Carry on the text comparing collaborative and content-based recommendation models from the point where it stops.

▸ **Text**:
Start of Block

Collaborative filtering consistently outperforms the content-based approach. This is likely because collaborative methods, by analyzing user behavior, capture more complex preferences than simple genre-based content analysis. Specifically, Item-Item CF slightly edged out User-User CF, suggesting more stable item-to-item relationships in this dataset.

The Content-Based model’s lower performance highlights its limitations when using basic features like genres, which don’t fully encompass all factors influencing ratings. In summary, for this dataset, Item-Item Collaborative Filtering is the most effective and accurate recommendation approach.

Including Plots

This code extends the analysis of the Content-Based Filtering (CBF) model. It begins by visualizing the distribution of prediction errors for the initial CBF model through a histogram, providing insight into the model’s accuracy tendencies. This helps understand the nature of the inaccuracies.

The latter part of the code focuses on optimizing the CBF model by introducing a shrinkage parameter (λ) into the cosine similarity calculation for items. This shrinkage helps to regularize the similarity scores, particularly for items with few co-occurrences or ratings, thereby preventing noisy similarities from unduly influencing predictions. The code then defines functions to predict ratings with this new shrinkage and to evaluate the model’s performance. Finally, it iteratively calculates the RMSE for various λ values and visualizes how shrinkage affects the model’s accuracy, aiming to identify an optimal λ that minimizes prediction error.

End of Block

▸ **Provided material**:
Start of Block

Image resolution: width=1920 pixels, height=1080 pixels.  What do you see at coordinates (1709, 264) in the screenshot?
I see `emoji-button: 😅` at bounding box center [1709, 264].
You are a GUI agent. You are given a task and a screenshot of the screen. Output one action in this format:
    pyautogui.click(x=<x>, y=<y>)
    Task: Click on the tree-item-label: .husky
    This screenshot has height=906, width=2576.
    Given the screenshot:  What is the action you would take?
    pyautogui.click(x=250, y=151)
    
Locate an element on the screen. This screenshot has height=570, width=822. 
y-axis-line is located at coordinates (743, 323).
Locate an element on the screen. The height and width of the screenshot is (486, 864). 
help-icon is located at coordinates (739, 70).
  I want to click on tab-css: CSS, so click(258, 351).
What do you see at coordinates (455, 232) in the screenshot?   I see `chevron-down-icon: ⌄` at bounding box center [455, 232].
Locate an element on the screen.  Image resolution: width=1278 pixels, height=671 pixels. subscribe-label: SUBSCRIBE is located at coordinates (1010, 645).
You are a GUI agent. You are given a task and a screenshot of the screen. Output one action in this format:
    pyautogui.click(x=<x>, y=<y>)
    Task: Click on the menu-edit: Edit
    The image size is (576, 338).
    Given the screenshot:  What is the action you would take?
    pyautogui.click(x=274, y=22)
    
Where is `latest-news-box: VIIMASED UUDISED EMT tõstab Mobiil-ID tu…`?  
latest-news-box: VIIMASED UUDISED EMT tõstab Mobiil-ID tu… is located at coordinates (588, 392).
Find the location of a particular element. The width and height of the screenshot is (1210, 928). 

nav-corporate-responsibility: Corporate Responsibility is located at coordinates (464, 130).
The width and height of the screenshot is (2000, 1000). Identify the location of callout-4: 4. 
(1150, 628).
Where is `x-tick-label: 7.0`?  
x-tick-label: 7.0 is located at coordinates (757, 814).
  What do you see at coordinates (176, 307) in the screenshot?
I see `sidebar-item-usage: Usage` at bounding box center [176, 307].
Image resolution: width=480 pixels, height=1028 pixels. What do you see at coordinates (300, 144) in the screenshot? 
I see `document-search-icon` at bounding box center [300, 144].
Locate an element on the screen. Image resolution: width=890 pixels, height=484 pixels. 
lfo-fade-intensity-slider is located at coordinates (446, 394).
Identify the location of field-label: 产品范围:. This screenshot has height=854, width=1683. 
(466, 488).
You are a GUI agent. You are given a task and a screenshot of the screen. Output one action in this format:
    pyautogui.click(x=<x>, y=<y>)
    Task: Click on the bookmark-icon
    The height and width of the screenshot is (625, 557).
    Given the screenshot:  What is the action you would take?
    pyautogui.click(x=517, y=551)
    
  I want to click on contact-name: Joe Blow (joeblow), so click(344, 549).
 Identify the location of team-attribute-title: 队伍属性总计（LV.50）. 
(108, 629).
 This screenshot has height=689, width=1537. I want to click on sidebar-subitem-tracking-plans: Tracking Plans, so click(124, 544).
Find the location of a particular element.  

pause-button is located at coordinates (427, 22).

End of Block

▸ **Answer section**:
# Visualize Error Distribution Histogram (for CBF)
actual_unknown <- as(unknown_rrm, "matrix")
pred_cb_vec    <- pred_cb_mat[!is.na(actual_unknown)]
act_cb_vec     <- actual_unknown[!is.na(actual_unknown)]
errors_cb      <- pred_cb_vec - act_cb_vec

ggplot(data.frame(error = errors_cb), aes(x = error)) +
  geom_histogram(binwidth = 0.25, fill = "steelblue", color = "white") +
  theme_minimal() +
  labs(title = "Error Distribution for Content-Based Model",
       x     = "Prediction Error (pred – actual)",
       y     = "Count")

# Shrinkage λ vs. RMSE Line Plot
# Shrinked Cosine Similarity 
cosine_sim_shrink <- function(m, lambda = 10) {
  norms <- sqrt(rowSums(m^2))
  norms[norms == 0] <- 1
  m2 <- m / norms
  sim <- tcrossprod(m2)
  counts <- tcrossprod(!is.na(m))
  sim * (counts / (counts + lambda))
}

#  Content-Based Prediction Function
predict_cbf_matrix <- function(R, M = NULL, sim_mat) {
  if (is.null(M)) M <- 1 * (!is.na(R))
  R_na <- R
  R_na[is.na(R_na)] <- 0

  common_items <- intersect(colnames(R_na), rownames(sim_mat))
  R_sub <- R_na[, common_items]
  M_sub <- M[, common_items]
  sim_sub <- sim_mat[common_items, common_items]

  Rt <- t(R_sub)
  Mt <- t(M_sub)

  num <- sim_sub %*% Rt
  den <- abs(sim_sub) %*% Mt
  pred <- t(num / den)

  # Handle zero-denominator with fallback to user mean
  um <- rowMeans(R_sub, na.rm = TRUE)
  zeros <- t(den) == 0
  zeros[is.na(zeros)] <- FALSE
  pred[zeros] <- rep(um, each = ncol(pred))[zeros]

  # Embed prediction back into full matrix
  Pmat <- matrix(NA, nrow = nrow(R), ncol = ncol(R), dimnames = dimnames(R))
  Pmat[, common_items] <- pred
  return(Pmat)
}

#  Evaluation Function 
eval_cbf_matrix <- function(Pmat, unknown_rrm) {
  actual <- as(unknown_rrm, "matrix")
  mask <- !is.na(actual)
  errs <- Pmat[mask] - actual[mask]
  rmse <- sqrt(mean(errs^2))
  mae <- mean(abs(errs))
  mse <- mean(errs^2)
  return(c(RMSE = rmse, MAE = mae, MSE = mse))
}

# Run Content-Based Filtering with Shrinkage Tuning 
# Assumes movies_feat (one-hot genre matrix), R0 (ratings matrix), and unknown_rrm already exist

lambdas <- c(0, 5, 10, 25, 50)

cbf_results <- sapply(lambdas, function(lam) {
  sim_mat <- cosine_sim_shrink(movies_feat, lambda = lam)
  pred_mat <- predict_cbf_matrix(R0, NULL, sim_mat)
  eval_cbf_matrix(pred_mat, unknown_rrm)
})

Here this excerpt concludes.